A vibrant bowl featuring fresh greens, vegetables, beans, and crunchy nuts for a wholesome 15-minute meal.
# What You'll Need:
→ Greens
01 - 4 cups mixed salad greens (spinach, arugula, kale, romaine)
→ Vegetables
02 - 1 cup cherry tomatoes, halved
03 - 1 cup cucumber, sliced
04 - 1 red bell pepper, thinly sliced
05 - 1 large carrot, shredded
06 - 1 small avocado, sliced
→ Beans
07 - 1 can (15 oz) chickpeas or black beans, rinsed and drained
→ Nuts and Seeds
08 - 1/3 cup toasted walnuts or almonds, roughly chopped
09 - 2 tablespoons pumpkin seeds (pepitas)
→ Dressing
10 - 3 tablespoons olive oil
11 - 1 tablespoon fresh lemon juice
12 - 1 tablespoon apple cider vinegar
13 - 1 teaspoon Dijon mustard
14 - 1 teaspoon honey or maple syrup
15 - Salt and black pepper to taste
# How To Make It:
01 - Layer mixed greens evenly in a large salad bowl to create the foundation.

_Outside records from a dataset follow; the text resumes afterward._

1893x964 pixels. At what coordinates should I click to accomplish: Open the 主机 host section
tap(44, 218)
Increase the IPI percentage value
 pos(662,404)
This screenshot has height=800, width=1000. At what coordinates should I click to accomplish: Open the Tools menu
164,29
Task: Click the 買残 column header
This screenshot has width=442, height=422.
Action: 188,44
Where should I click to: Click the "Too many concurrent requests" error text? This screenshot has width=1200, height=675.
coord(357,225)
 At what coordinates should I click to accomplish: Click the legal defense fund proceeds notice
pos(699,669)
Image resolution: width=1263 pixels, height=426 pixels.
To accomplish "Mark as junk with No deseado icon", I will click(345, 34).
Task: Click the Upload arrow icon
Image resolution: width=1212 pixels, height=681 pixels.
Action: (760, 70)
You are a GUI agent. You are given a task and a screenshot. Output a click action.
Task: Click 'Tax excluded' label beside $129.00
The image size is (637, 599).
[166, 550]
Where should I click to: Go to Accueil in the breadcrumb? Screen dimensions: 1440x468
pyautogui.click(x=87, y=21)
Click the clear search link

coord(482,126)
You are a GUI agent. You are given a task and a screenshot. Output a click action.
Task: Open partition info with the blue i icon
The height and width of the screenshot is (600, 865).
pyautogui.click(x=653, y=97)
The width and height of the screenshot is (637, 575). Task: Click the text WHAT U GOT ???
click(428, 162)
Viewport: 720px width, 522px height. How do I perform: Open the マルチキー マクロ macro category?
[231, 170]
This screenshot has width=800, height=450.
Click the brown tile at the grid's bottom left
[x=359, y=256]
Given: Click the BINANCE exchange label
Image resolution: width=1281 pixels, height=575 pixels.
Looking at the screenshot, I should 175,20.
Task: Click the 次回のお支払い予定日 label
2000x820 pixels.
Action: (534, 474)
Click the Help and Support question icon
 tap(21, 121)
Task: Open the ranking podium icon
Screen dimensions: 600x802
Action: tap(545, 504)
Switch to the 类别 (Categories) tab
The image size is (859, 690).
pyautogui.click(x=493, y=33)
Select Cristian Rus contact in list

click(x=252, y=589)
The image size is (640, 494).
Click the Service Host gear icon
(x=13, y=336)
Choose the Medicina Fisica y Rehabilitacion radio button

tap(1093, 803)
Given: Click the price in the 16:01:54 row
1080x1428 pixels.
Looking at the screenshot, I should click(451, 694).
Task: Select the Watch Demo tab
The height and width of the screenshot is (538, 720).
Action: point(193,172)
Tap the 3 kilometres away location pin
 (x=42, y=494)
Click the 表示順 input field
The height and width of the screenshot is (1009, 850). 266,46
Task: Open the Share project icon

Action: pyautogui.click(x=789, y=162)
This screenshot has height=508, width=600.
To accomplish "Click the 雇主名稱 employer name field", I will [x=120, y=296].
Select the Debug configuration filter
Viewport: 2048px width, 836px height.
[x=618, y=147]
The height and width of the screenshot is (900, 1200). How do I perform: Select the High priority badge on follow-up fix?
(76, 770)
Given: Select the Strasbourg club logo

02 - Distribute cherry tomatoes, cucumber slices, bell pepper, shredded carrot, and avocado slices over the greens in an organized pattern.
03 - Spread rinsed and drained chickpeas or black beans evenly across the bowl.
04 - Sprinkle toasted chopped walnuts and pumpkin seeds uniformly over the bowl.
05 - Combine olive oil, lemon juice, apple cider vinegar, Dijon mustard, honey or maple syrup, salt, and black pepper in a small bowl. Whisk until emulsified.
06 - Drizzle dressing over the salad immediately before serving. Toss gently to combine or maintain the layered presentation as preferred.